Wells Fargo and Co.’s 4Q18 results showed that its revenue stood at $20.98bn (-5% YoY), compared with $22.05bn posted in 4Q17, while diluted EPS came in at $1.21 vs $1.16 recorded in the same period of last year. Earnings topped the Refinitiv consensus estimate of $1.19, while revenue fell short of an expected $21.73bn. The results also reflected special items including a c. $432mn operating loss from legal costs, regulatory penalties and customer remediation (see below), and a $614mn gain on the sale of troubled mortgage loans that predate the 2007-2009 global financial crisis.
In lieu of revenue growth, CEO Tim Sloan has initiated an aggressive cost-cutting plan to boost profits and Wells Fargo met Sloan’s expense target last year when excluding big one-time items such as legal costs, regulatory penalties and customer remediation expenses. The bank is aiming to slash expenses to a range of $52bn-$53bn this year, and $50bn-$51bn by 2020. CFO, John Shrewsberry said that the bank was on track to hit those goals through its efficiency programmes that will reduce overall headcount by 5%-10%.

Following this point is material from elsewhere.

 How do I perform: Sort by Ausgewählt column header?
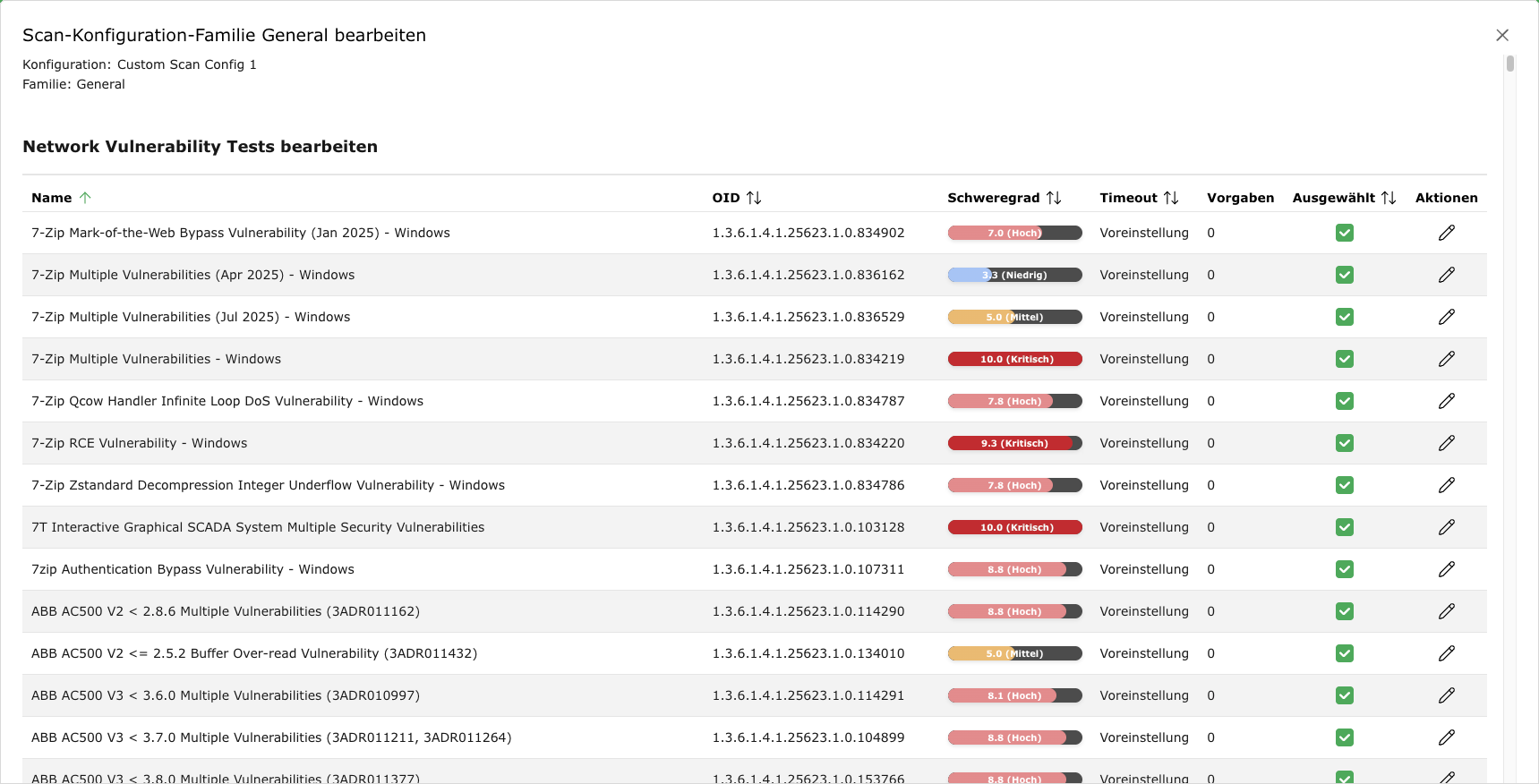tap(1334, 198)
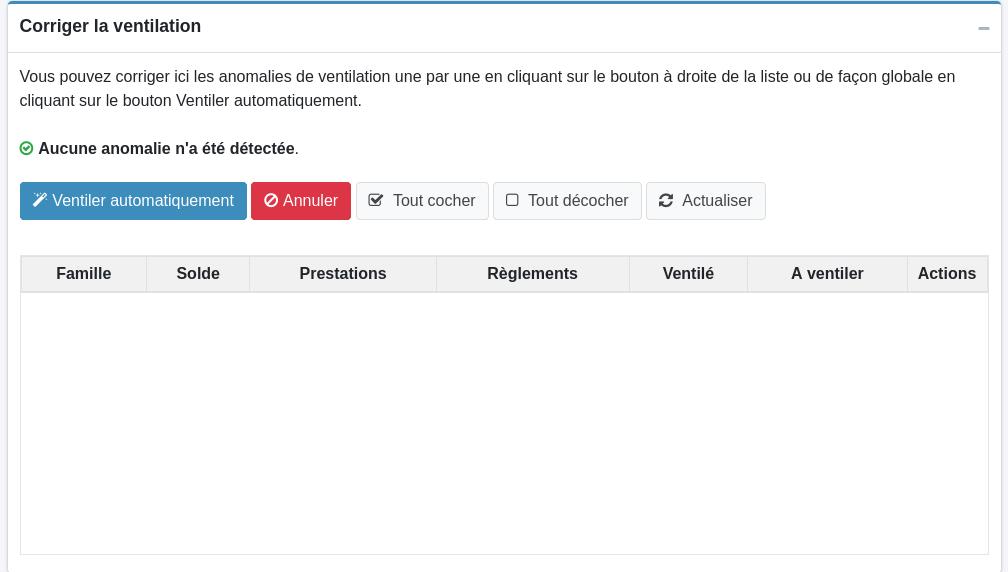Select the Règlements column header
Image resolution: width=1008 pixels, height=572 pixels.
point(532,274)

Profit at Wells Fargo’s community banking business fell to $3.17bn from the $3.47bn in 4Q17. The bank has been working to put a sales-practices scandal that erupted in its retail bank in September 2016 behind it but, since then, the bank has disclosed an array of problems throughout its business lines. In December, the firm agreed to pay $575mn to all 50 US states and the District of Columbia to settle claims that its retail-banking sales practices and improper auto-loan and mortgage charges harmed customers. It also faces probes from the US Department of Justice and the Securities and Exchange Commission (SEC).
Its loan book shrank 1% YoY in the quarter and deposits fell 3% YoY. Consumer loans posted the biggest decline, hurt primarily by more people paying off their mortgages than taking out new ones. Mortgage banking revenue fell by half.
In its results on Tuesday (15 January) the bank highlighted some bright spots in its financial results, including YoY growth in primary consumer-checking customers, consumer credit card accounts, and debit and credit card usage. Nevertheless, it continues to be outperformed by its peers on key metrics, and in 2018, Wells’ share price fell more than 24% for the year.